Bored to death with dissertation work I decided to re-watch Monty Python and the Holy Grail, not only to provide some much needed respite from the turgid world of academia but to counter and undermine the endless stream of analysis imposed upon my dissertation topic. I remember watching this once as a child and revelling in the silliness of it all: the funny voices, the ridiculous imitation of horsemanship, the eccentricity of character. Yet now I see it again, bringing to bear the full weight of the Medieval literary context as well as the hackneyed traditions of action films, the humour takes on an extra dimension. Pitted against the ideas of male performativity and the Chivalric ethos that this literature promotes, The Holy Grail exposes the essential irrationality of human character. In a world of patriarchal, monarchical rule, the Feudalist political structure becomes hilariously frustrated as problems of communication, alienating systems of logic, and sheer surrealism combine to reduce the efficacy of power to a fumbling search for a non-existent order.
The interesting thing about watching this is that at times (perhaps due to the nature of cinema as an art form) you feel yourself being drawn into the world presented, accepting the absurdities and idiosyncrasies without a second thought. Yet perhaps the most rewarding way to watch this film is by switching back and forth between this hallucinating effect and regaining a critical distance towards what is being presented. Often it takes a renewed sense of perspective- the question ‘what exactly is happening in this scene?’- for the laughs to issue forth. For instance, the very silly way Arthur and his knights imitate the movement of knights on horseback. As imminently funny as it is, it only takes a comparison with other representations of horsemanship in films and literature for the underlying logic of its absurdity to emerge. What is mostly emphasised in these cases is not the basic conditions of a man being perched upon a horse, but the subsequent swagger that it involves. What makes John Wayne so impressive a figure of male bravado is the upright posture, the confident control over movement, the aural atmosphere his entrance invokes. What makes this Monty Python gag so simple yet so hilarious is the way they’ve pulled the rug out from under the feet of this convention by removing the horse element. This, combined with the unflustered deadpan of the Python team, makes every repetition of the joke replete with comedic value.
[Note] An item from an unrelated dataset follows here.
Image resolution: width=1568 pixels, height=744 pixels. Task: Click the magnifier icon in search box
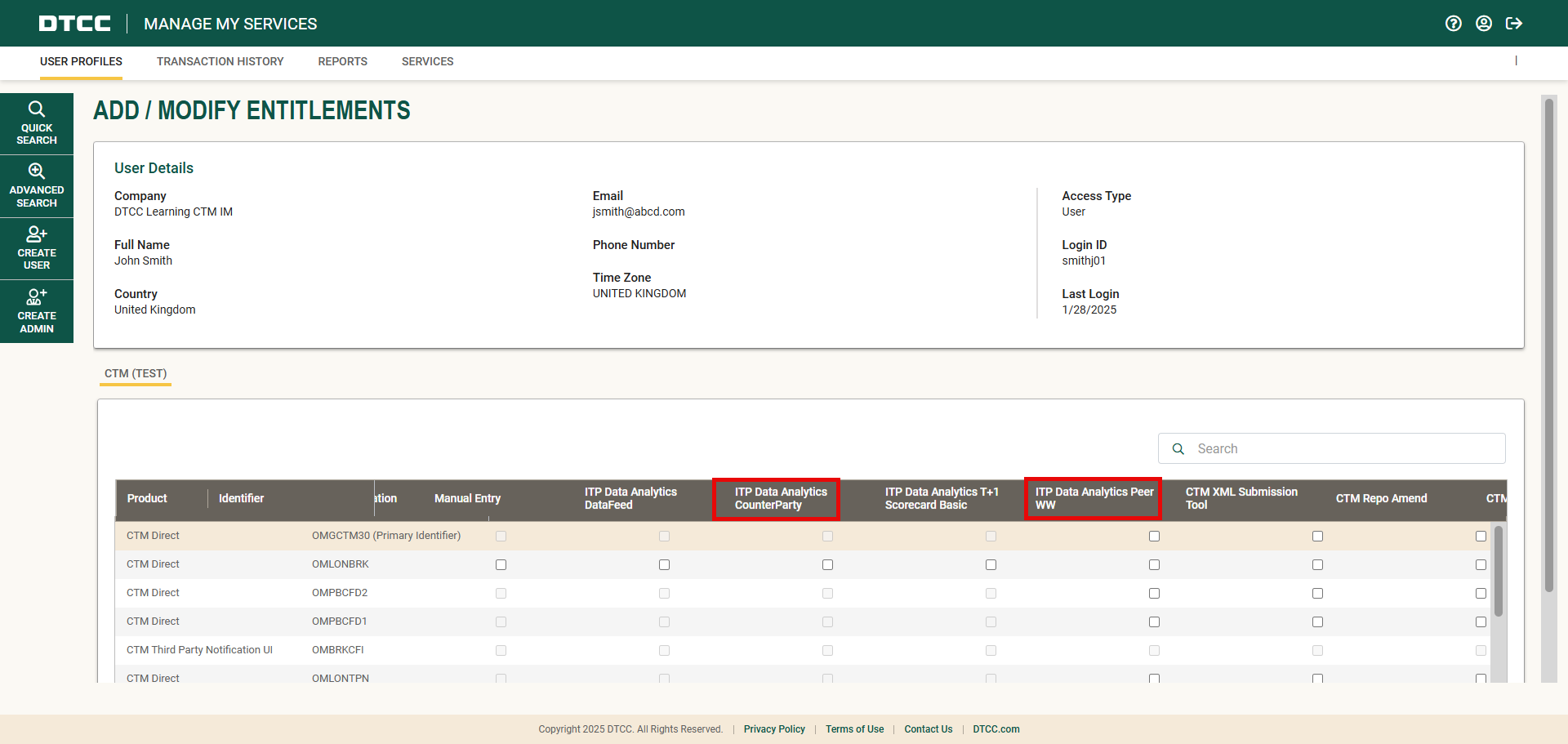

This strikes upon a more general theme running through the film: that of the fluid movement of narrative and carrying out of action being stopped dead in its tracks by human incompetence. The scene I’m referring to is where John Cleese as Sir Lancelot responds to a cry for help from within a castle by single-handedly storming it and mercilessly slaughtering all the unwitting inhabitants. As well as parodying in a general way the often unnecessarily overblown violence within action films, there is a point where the King of the castle responds to the issue while attempting to keep his son imprisoned. In the heat of the moment, the king demands of his guards to make sure he doesn’t escape. What starts off as a demand however quickly turns into a farcical performance undermining the efficacy of language where action Is the order of the day. It takes several attempts to explain what he means by ‘make sure he doesn’t get out’, with clumsy misinterpretations prolonging what should be an immediately understood order. Absurd as it is, and as unrealistically clumsy as the mistakes are, this does make a point about those films that attempt to subsume language under action. The whole nature of character involvement in these films is based upon a transparency in which bodies are intimately engaged with the twists and turns of the narrative and of the relentless movement of objective circumstances. What this presupposes is an unquestionable comprehensibility of language: language is never an obstacle, never opaque, and never drawing attention to itself. While this may sometimes be the case in life, in an action film it is a vital element forming part of the structure, the foundation of the narrative; and this has the potential to lead to some abuses. It actually seems a miracle that anyone can understand each other at all. There is a one-directional construction of dialogue in which often barely comprehensible figures of power throw orders out into the air and other characters are meant to catch them and act upon them in such a way that they correspond perfectly with the speaker’s intentions (Marlon Brando in The Godfather springs to mind). Having a king making repeated attempts to delineate his precise meaning and shaping his language to fit the warped system of logic of one of his inferiors is therefore a brilliant subversion of the norms of filmic comprehensibility.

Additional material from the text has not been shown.